Implement mprotect()-based module isolation for the Linux/GNU simulation port (and Windows equivalent)

[fdesbiens]

Summary

The Linux/GNU simulation target has no module port. Adding one as a test scaffold only (no memory isolation) would allow the module manager sources to compile and be unit-tested on Linux but would not implement:

• Memory isolation (no mprotect()/MPU enforcement)
• The privileged dispatcher gate (no SVC-equivalent)
• Module binary loading from filesystem images
• Bounds checking on module-to-kernel pointer parameters

The goal of this issue is to go further and implement real mprotect()-based isolation in the Linux simulation port, making it useful for module boundary validation, developer tooling, and fuzzing.

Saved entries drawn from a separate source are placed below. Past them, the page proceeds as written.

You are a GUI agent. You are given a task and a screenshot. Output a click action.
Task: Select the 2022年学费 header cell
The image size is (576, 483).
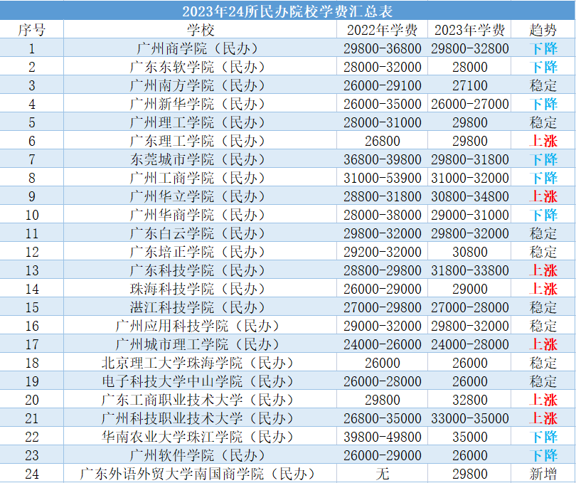[382, 30]
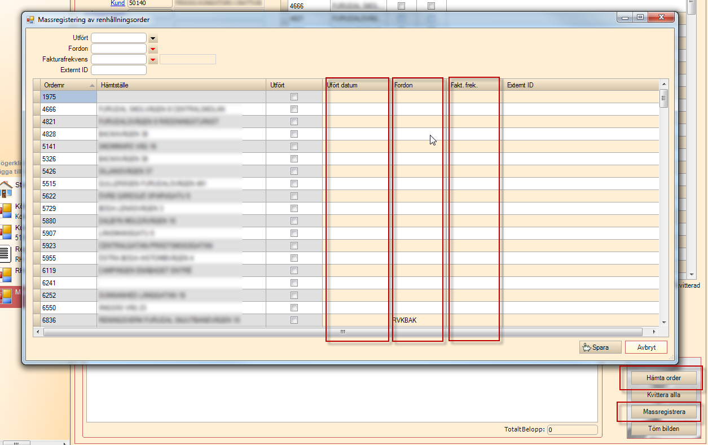Click the dialog title bar window icon
Screen dimensions: 708x445
coord(30,19)
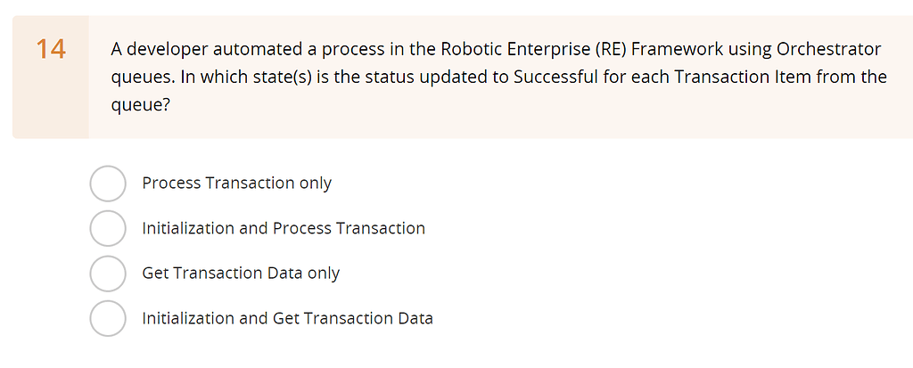
Task: Click the "Initialization and Get Transaction Data" label text
Action: [x=287, y=319]
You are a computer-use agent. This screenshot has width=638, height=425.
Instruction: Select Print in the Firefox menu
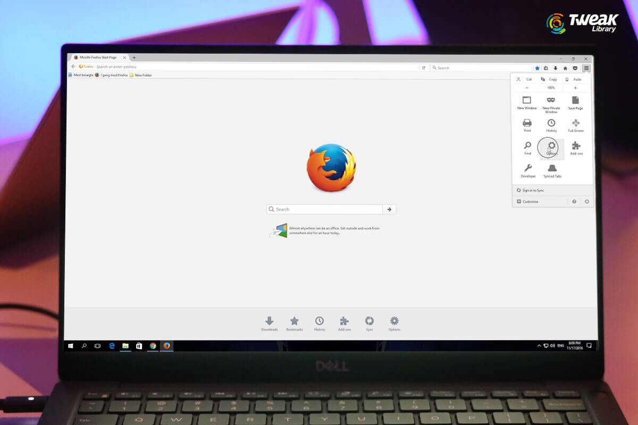[x=527, y=124]
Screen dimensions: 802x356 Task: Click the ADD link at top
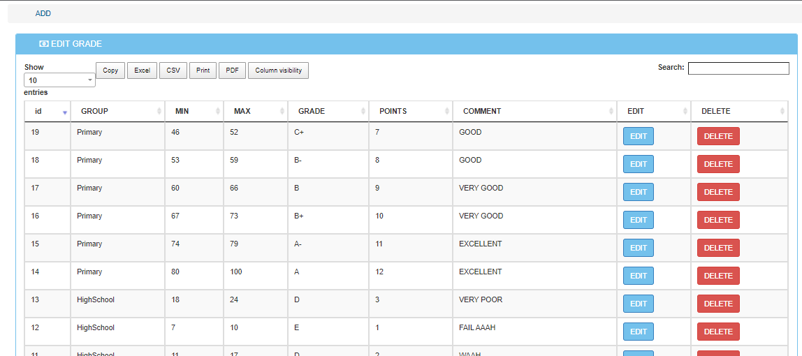click(x=43, y=13)
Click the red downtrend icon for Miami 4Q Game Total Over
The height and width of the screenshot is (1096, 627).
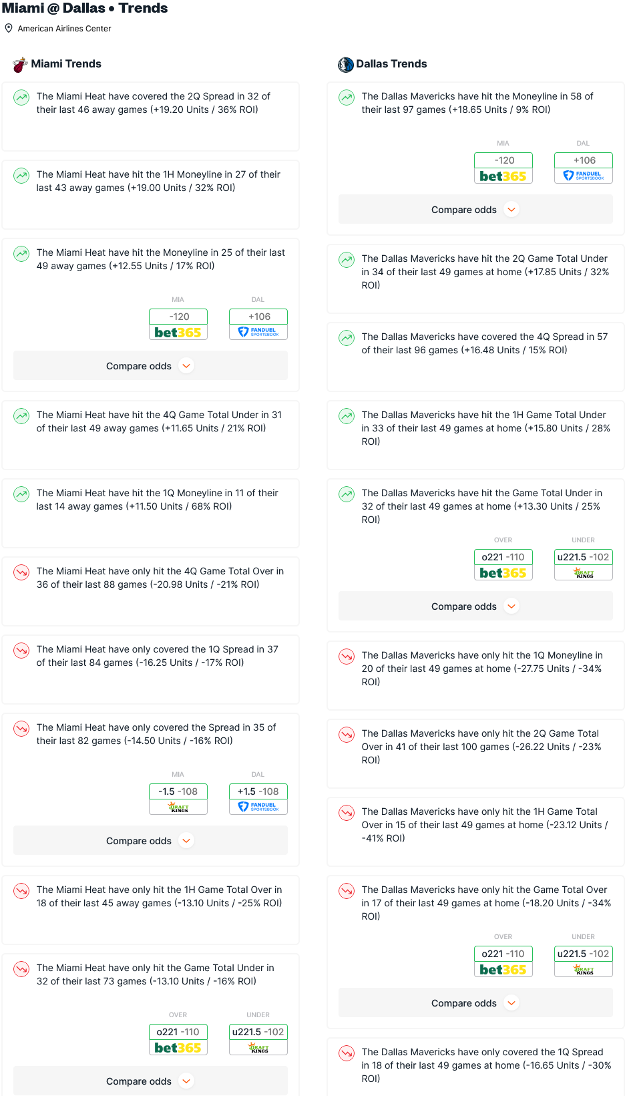(21, 572)
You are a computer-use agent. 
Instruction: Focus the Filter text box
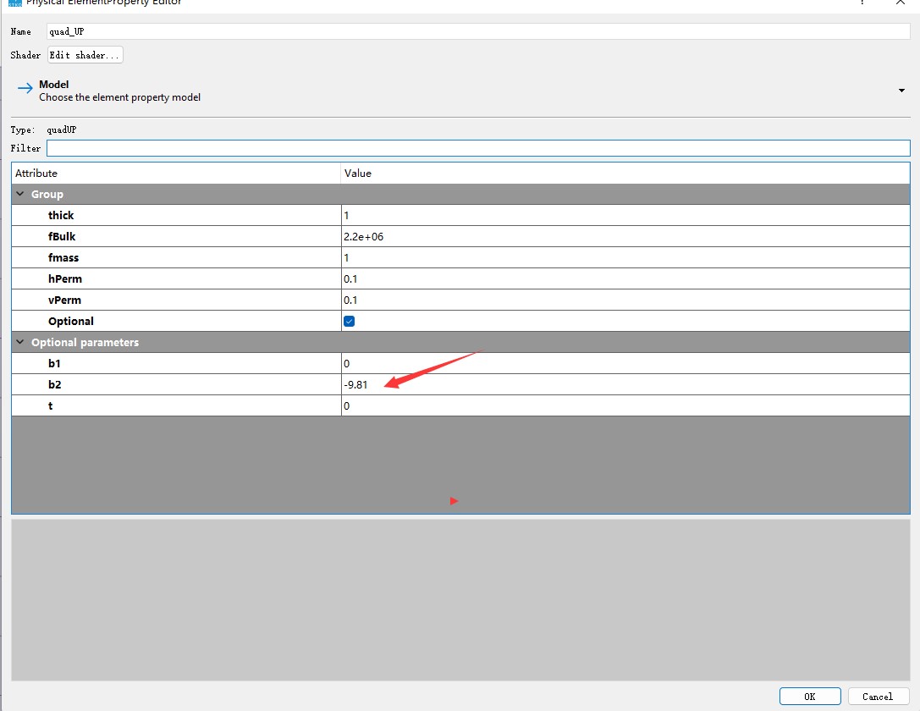click(478, 148)
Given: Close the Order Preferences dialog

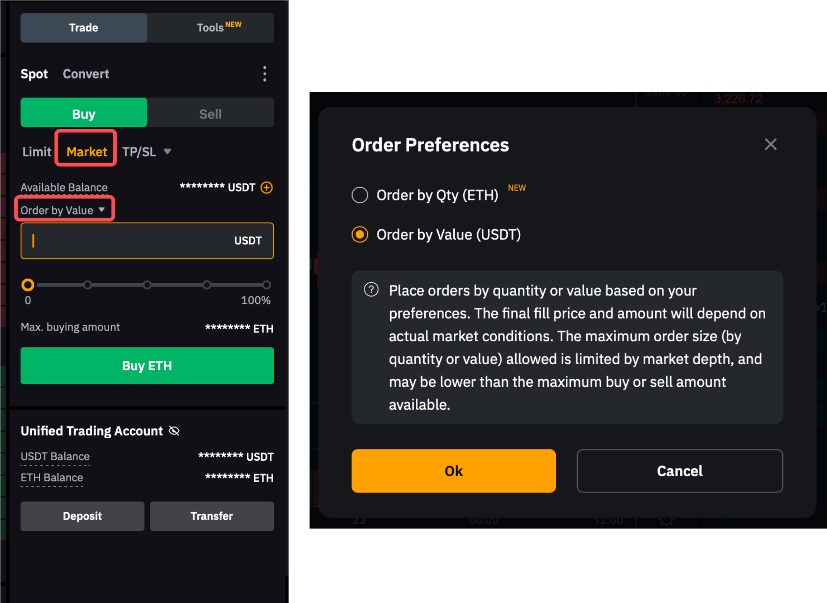Looking at the screenshot, I should (x=770, y=144).
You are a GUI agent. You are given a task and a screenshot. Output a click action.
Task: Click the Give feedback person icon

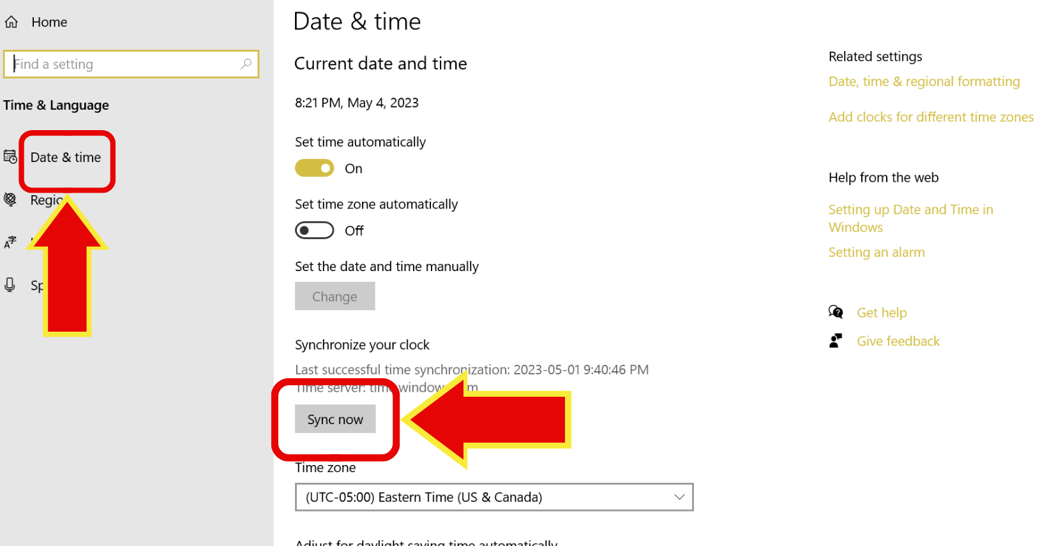tap(835, 340)
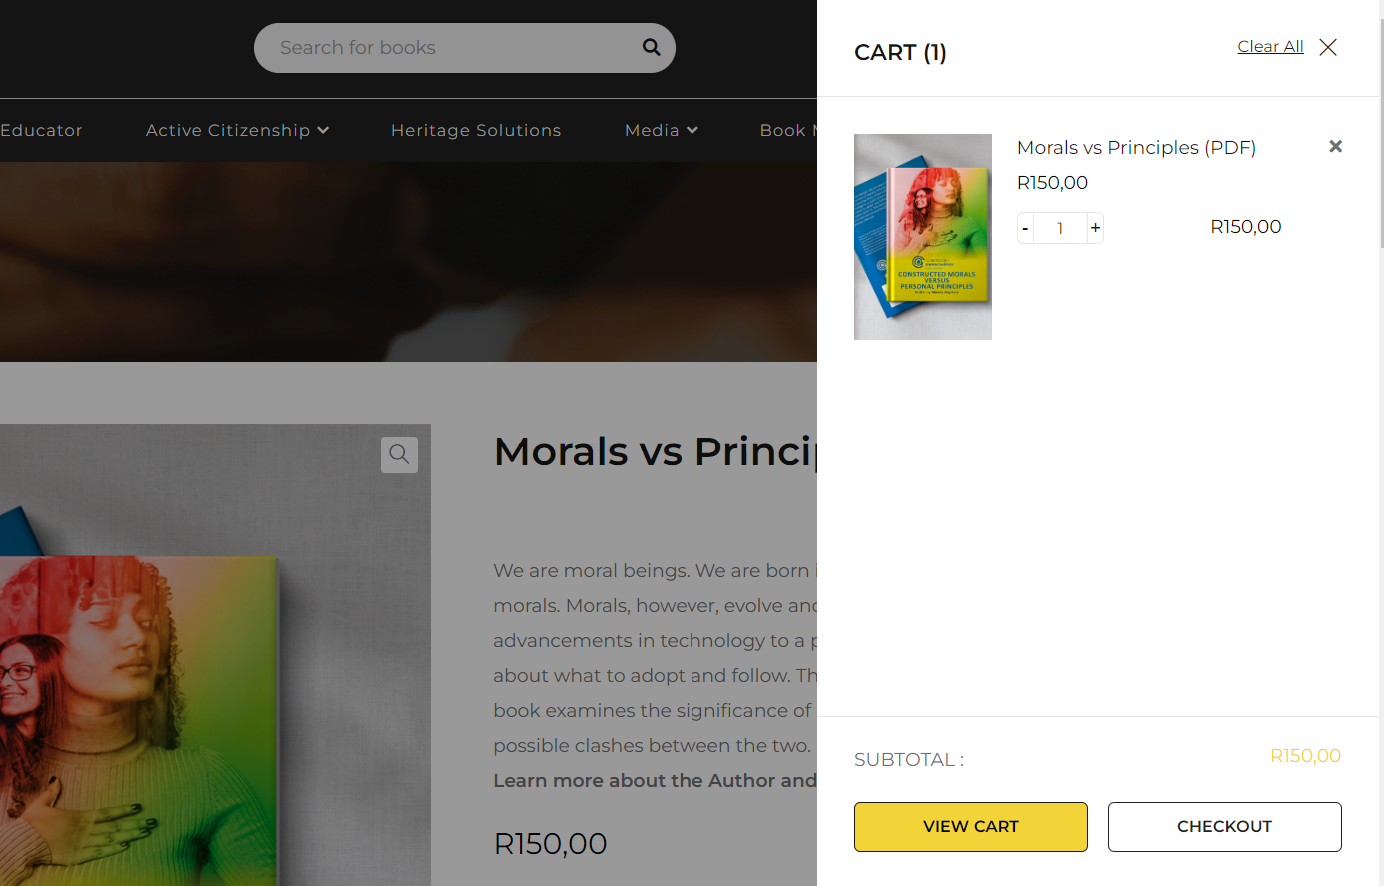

Proposed implementation: mprotect()-based isolation

Use mprotect() as a software analog to the ARM MPU:

Embedded (ARM Cortex-M)	Linux simulation
8–16 MPU region registers	Two mprotect() region descriptors
SVC instruction → SVC handler	C dispatcher gate with mprotect() permission swap
Hardware MPU reload on context switch	mprotect() syscall (~1 µs per switch)
MEMFAULT exception	SIGSEGV → sigaction() handler

New directory structure

ports_module/linux/gnu/
├── inc/
│   └── txm_module_port.h                        # port header
└── module_manager/src/
    ├── txm_module_manager_mm_setup.c            # mmap regions, mprotect enforcement
    ├── txm_module_manager_user_mode_entry.c     # replaces SVC gate
    └── txm_module_manager_memory_fault.c        # SIGSEGV handler → module fault callback

TXM_MODULE_MANAGER_PORT_EXTENSION would add two mprotect region descriptors to TXM_MODULE_INSTANCE (code region + data region).

Dispatcher gate sketch

ALIGN_TYPE _txm_module_manager_user_mode_entry(ULONG request, ...)
{
    ALIGN_TYPE result;
    mprotect(module_code, code_size, PROT_NONE);
    mprotect(module_data, data_size, PROT_NONE);
    result = _txm_module_manager_kernel_dispatch(request, ...);
    mprotect(module_code, code_size, PROT_READ | PROT_EXEC);
    mprotect(module_data, data_size, PROT_READ | PROT_WRITE);
    return result;
}

Fault detection

static void module_fault_handler(int sig, siginfo_t *si, void *ctx)
{
    /* Walk module list, find owner of faulting address, invoke module fault callback */
    _txm_module_manager_fault_notify(faulting_module);
}

Known limitation: process-wide protection

mprotect() changes affect the entire process. In a multi-threaded scenario, only one module can be active at a time without a global lock. A future upgrade to Intel MPK (pkey_mprotect() + wrpkru) on capable hardware (Linux on Skylake+/Zen 2+) would remove this constraint because the PKRU register is thread-local.

Windows equivalent

A Windows counterpart in ports_module/win32/msvc/ is equally feasible using VirtualProtect() and AddVectoredExceptionHandler():

Linux	Windows
mmap(MAP_ANONYMOUS|MAP_PRIVATE)	VirtualAlloc(MEM_COMMIT|MEM_RESERVE)
mprotect(..., PROT_NONE)	VirtualProtect(..., PAGE_NOACCESS, &old)
mprotect(..., PROT_READ|PROT_WRITE)	VirtualProtect(..., PAGE_READWRITE, &old)
mprotect(..., PROT_READ|PROT_EXEC)	VirtualProtect(..., PAGE_EXECUTE_READ, &old)
sigaction(SIGSEGV, ...)	AddVectoredExceptionHandler(...)
SIGSEGV	EXCEPTION_ACCESS_VIOLATION

Note: Intel MPK is not available on Windows. VirtualProtect() is the ceiling on that platform, which is acceptable for a simulation/test port.

Why this matters

1. Module developer tooling: Catch isolation violations (stray pointer into kernel memory) as SIGSEGV instead of silent corruption on developer workstations, without requiring embedded hardware.
2. Fuzzing infrastructure: AFL/libfuzzer can target module inputs with real boundary detection on Linux.
3. CI coverage: Isolation-breach scenarios can be validated in automated pipelines without a hardware target.

Scope

This is a new platform feature. The ports_module/linux/gnu/ directory and CMake wiring need to be created from scratch as part of this work.

Estimated effort: ~500–800 lines of new C code plus tests for each platform port.